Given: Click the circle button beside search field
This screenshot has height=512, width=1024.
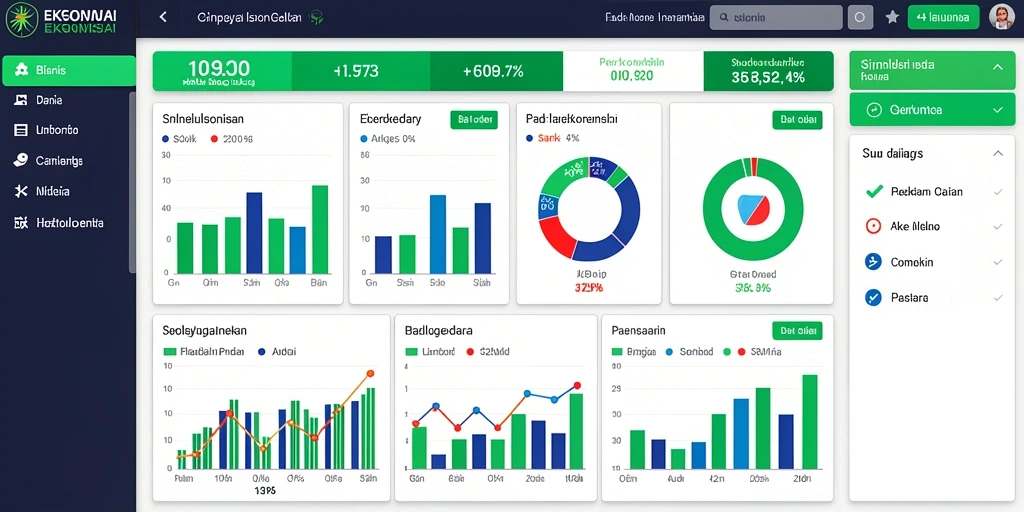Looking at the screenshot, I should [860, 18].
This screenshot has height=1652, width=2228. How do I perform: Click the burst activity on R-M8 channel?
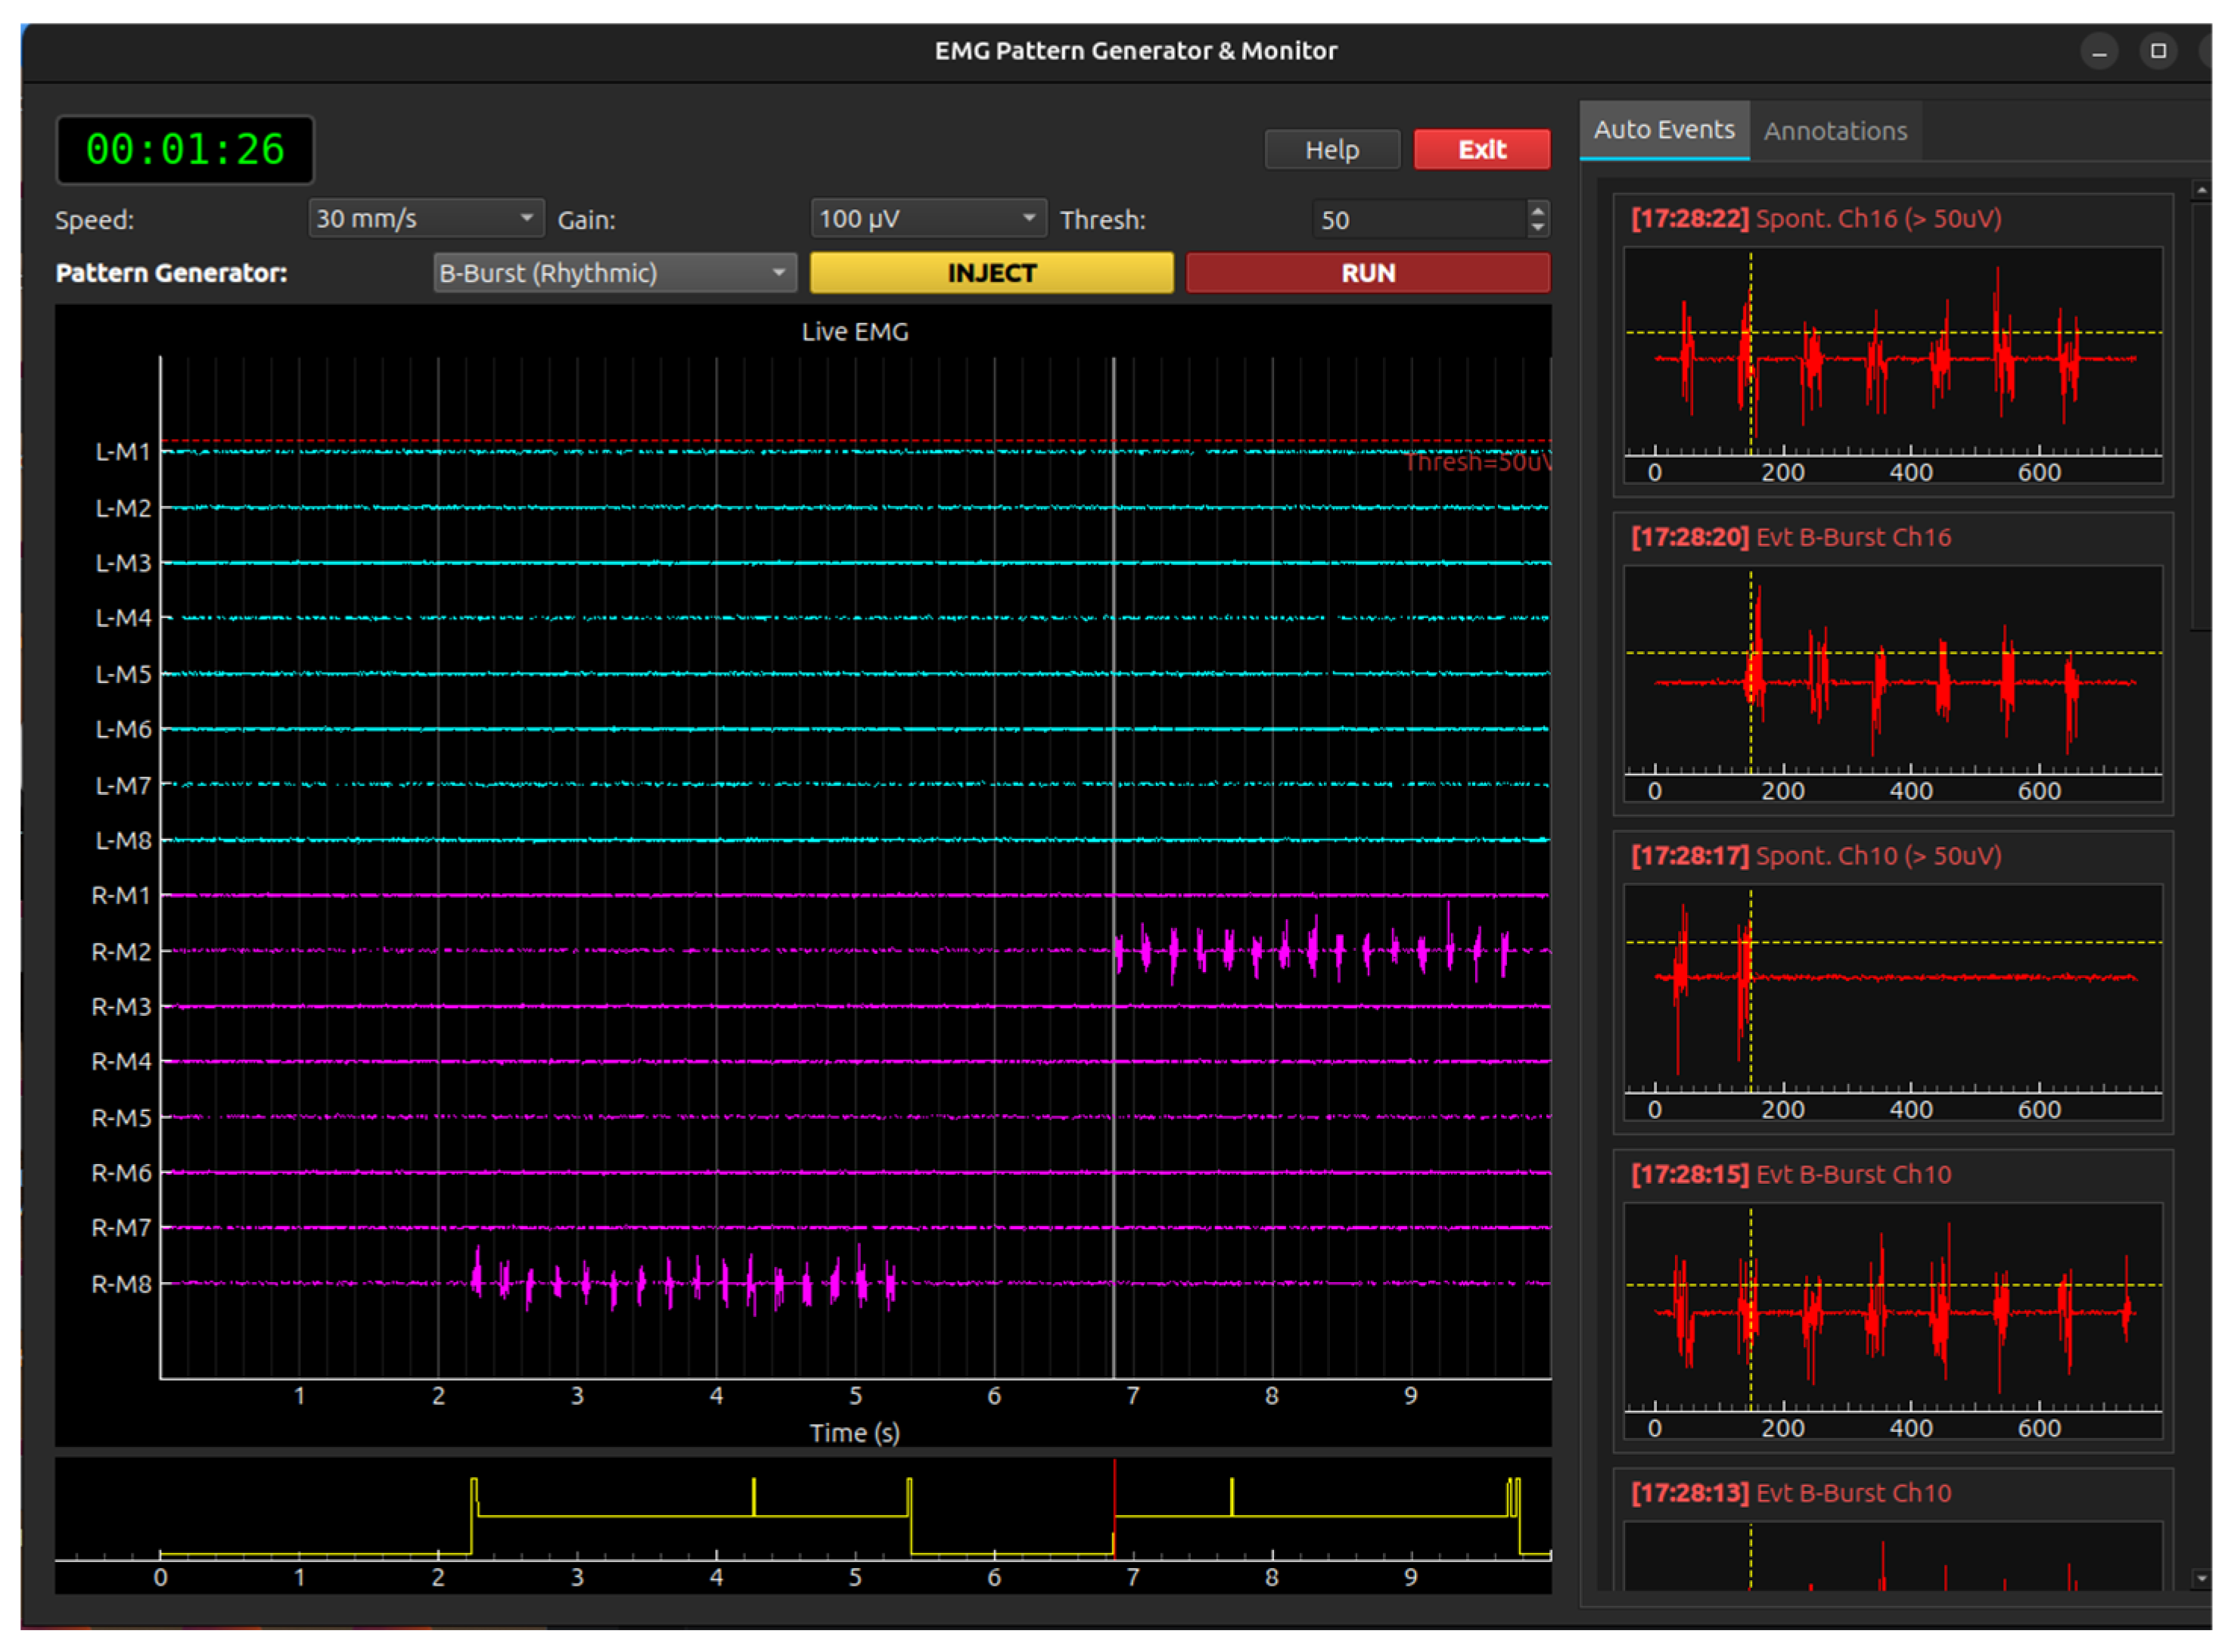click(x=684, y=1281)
*-*-*
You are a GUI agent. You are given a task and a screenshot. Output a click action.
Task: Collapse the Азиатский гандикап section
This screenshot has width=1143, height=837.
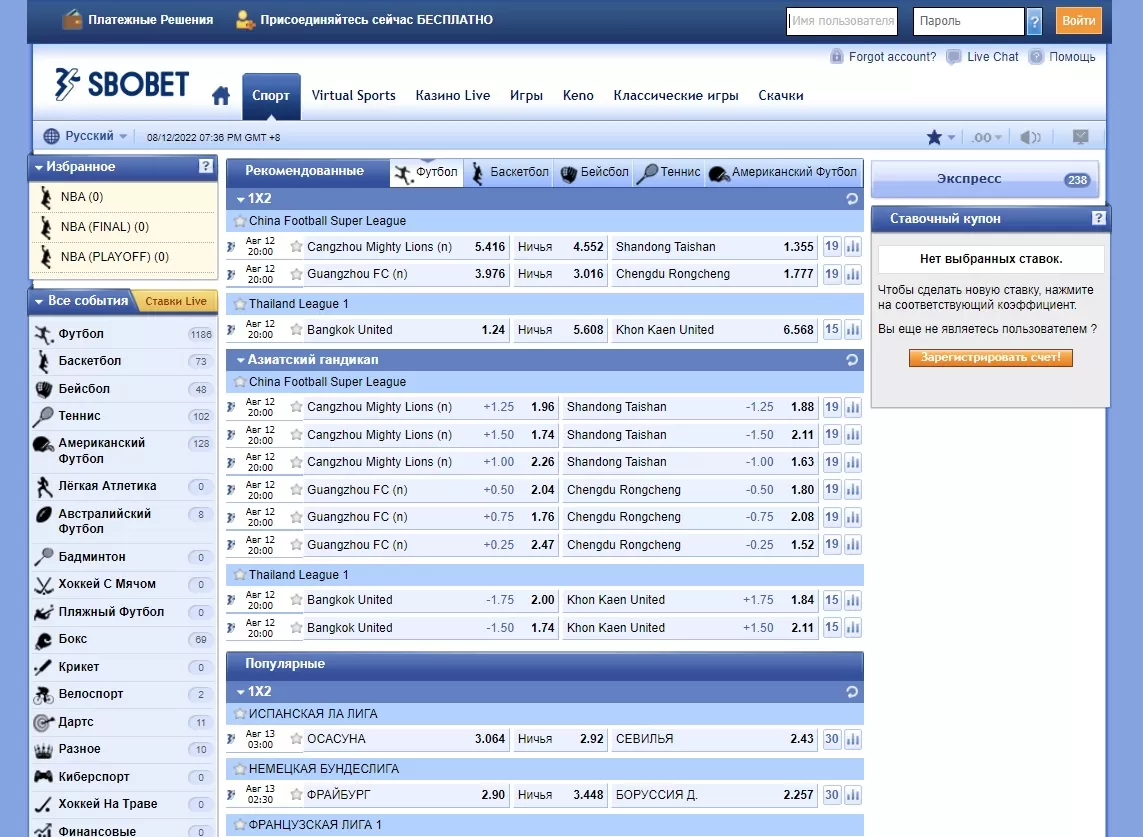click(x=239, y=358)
*-*-*
### REQUEST
Can you rewrite the items as a numbered list, beginning at the line with "Given: Click the" and continuing through the line with "click(x=684, y=1281)", with blank lines and the pictures left out?

### WRITTEN SOLUTION
1. Given: Click the circle button beside search field
2. This screenshot has height=512, width=1024.
3. Looking at the screenshot, I should [860, 18].
4. This screenshot has height=1652, width=2228. How do I perform: Click the burst activity on R-M8 channel?
5. click(x=684, y=1281)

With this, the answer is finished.